▸ DATA EXCERPTS:
— Begin —

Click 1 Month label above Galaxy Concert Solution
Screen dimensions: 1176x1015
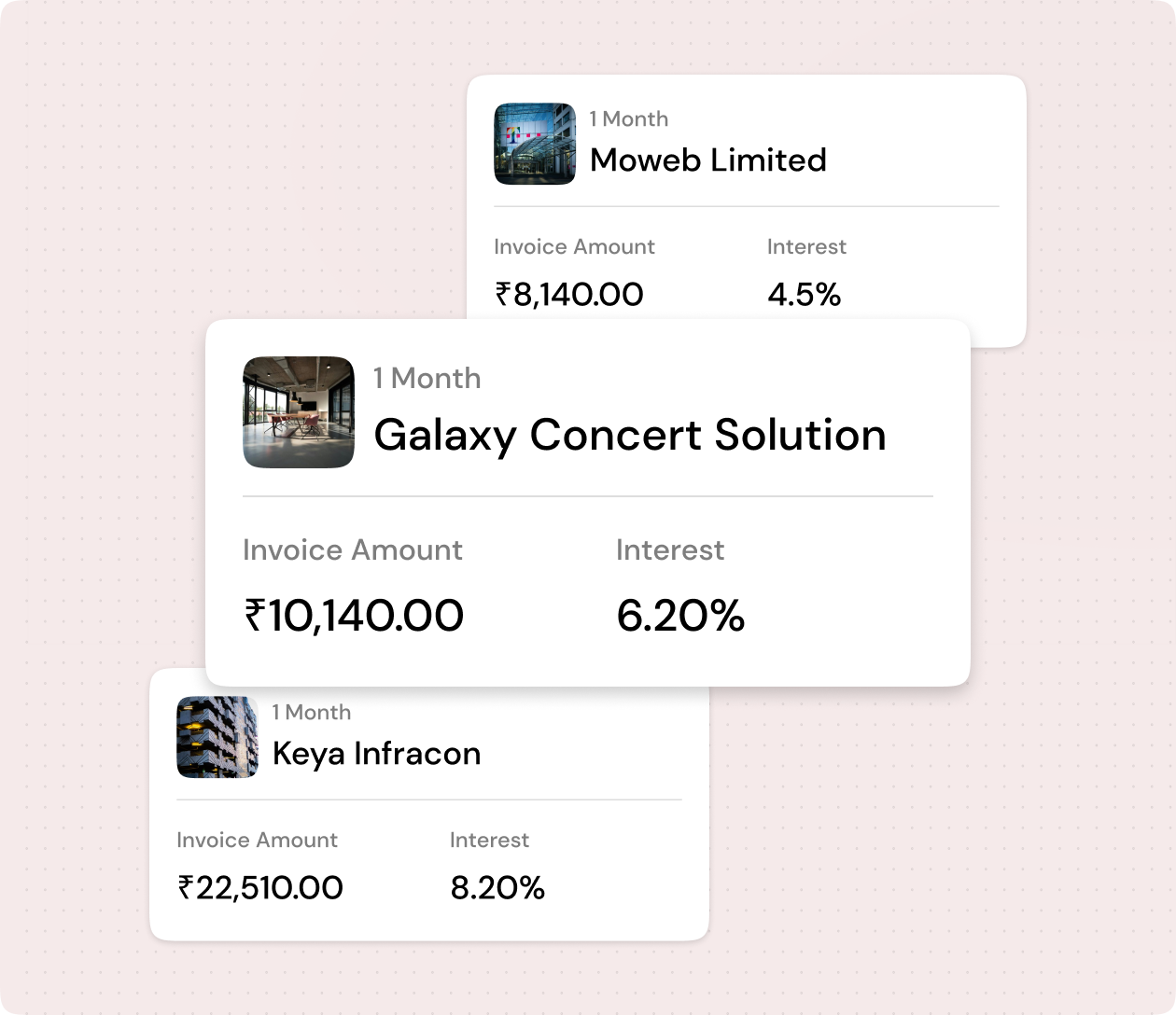(x=427, y=378)

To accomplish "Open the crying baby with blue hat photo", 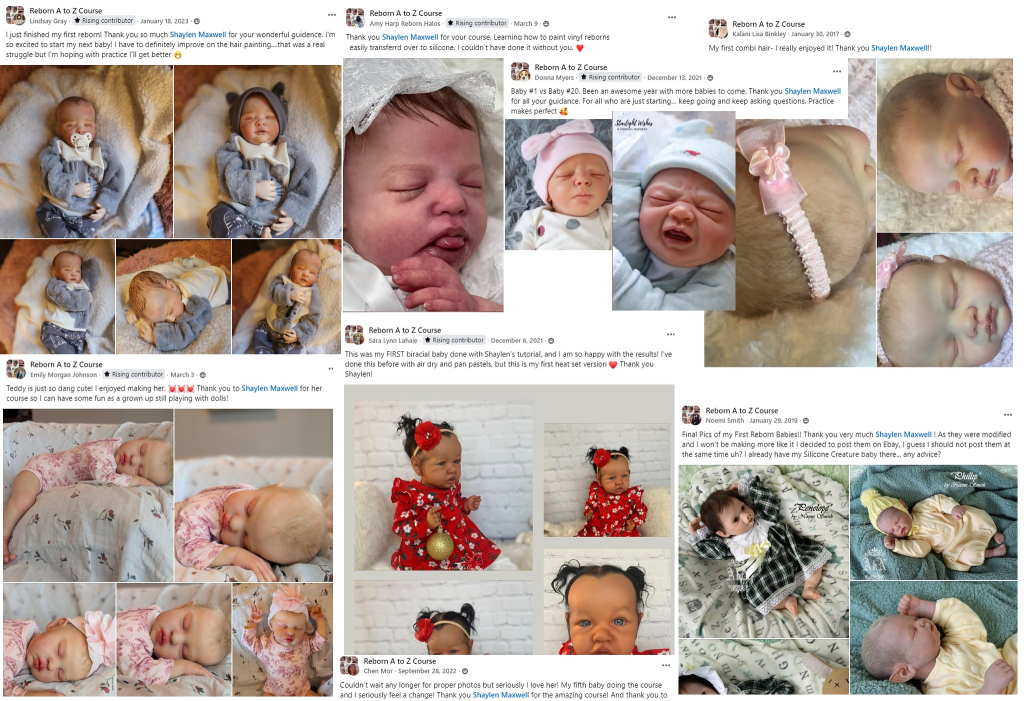I will [674, 210].
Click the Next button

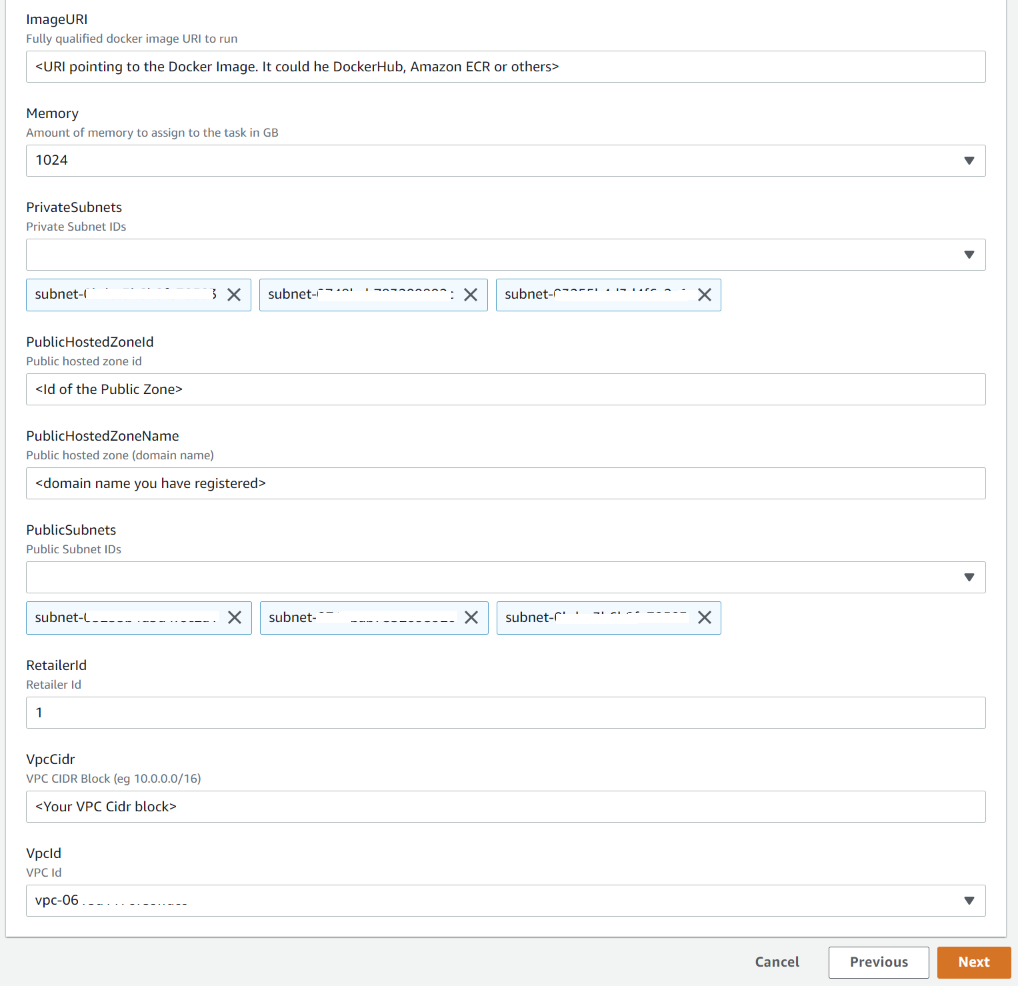point(973,962)
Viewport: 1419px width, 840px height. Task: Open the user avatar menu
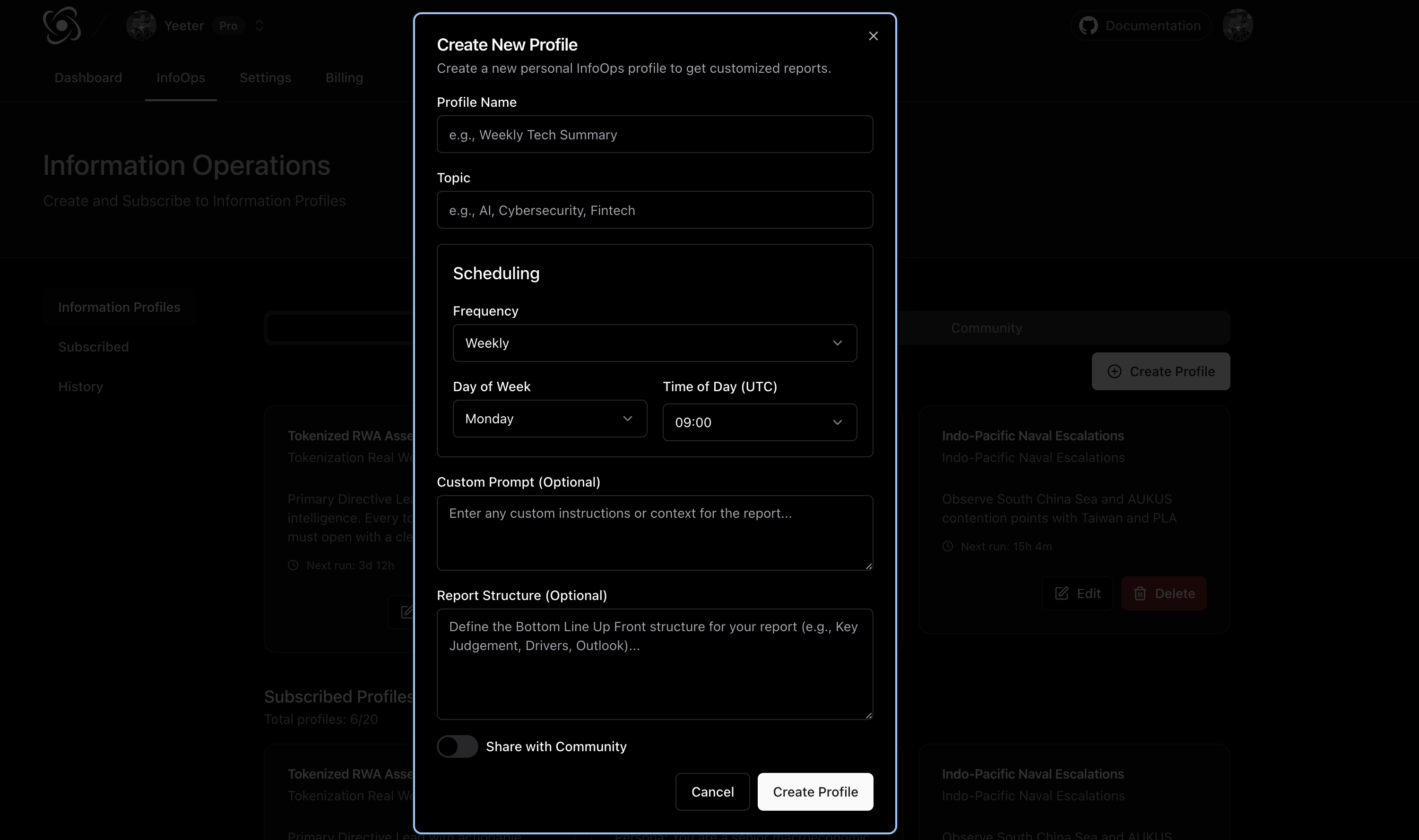click(1237, 26)
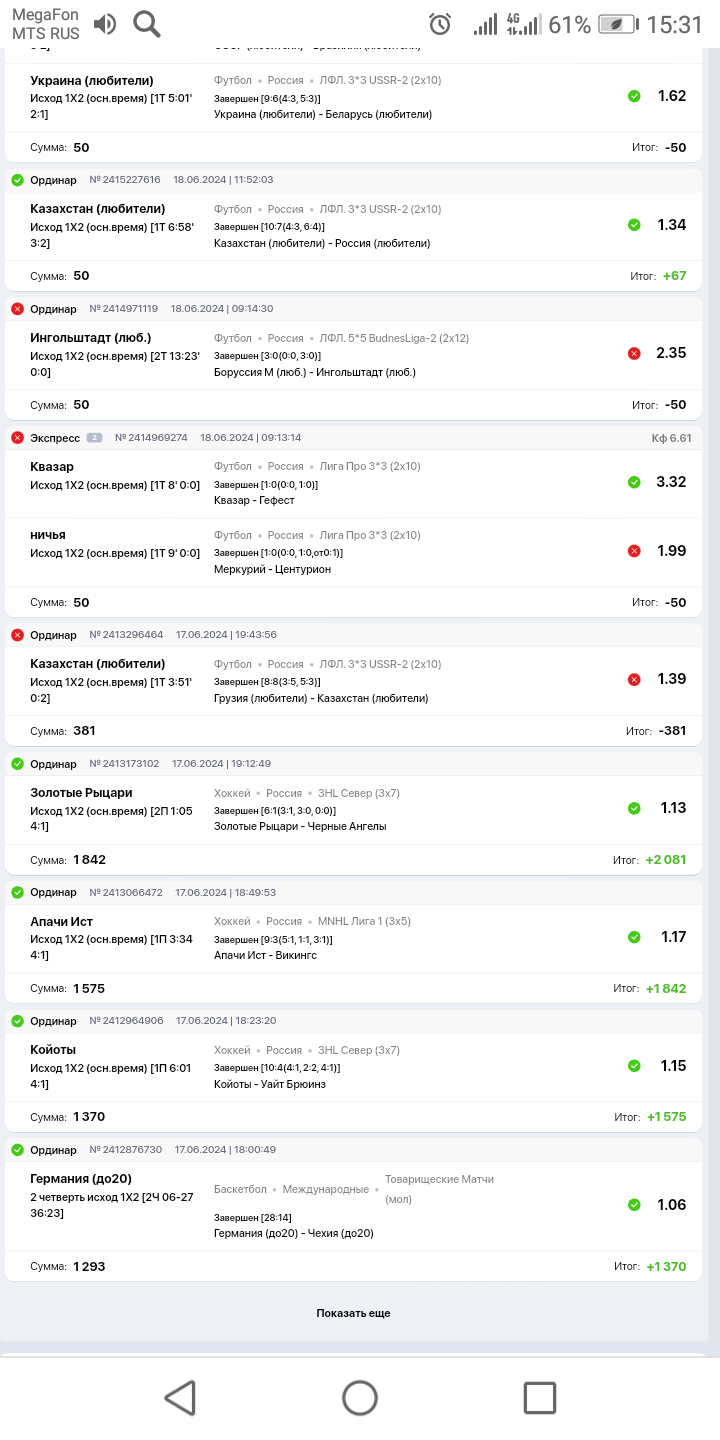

— End —

▸ EXERCISE DIRECTIONS:
Quote word for word everything from the line containing "Viewport: 1419px width, 840px" through the end of the entries, leaving out the pictures.

▸ WORKED ANSWER:
Viewport: 1419px width, 840px height. Task: Open the user avatar menu
click(1237, 26)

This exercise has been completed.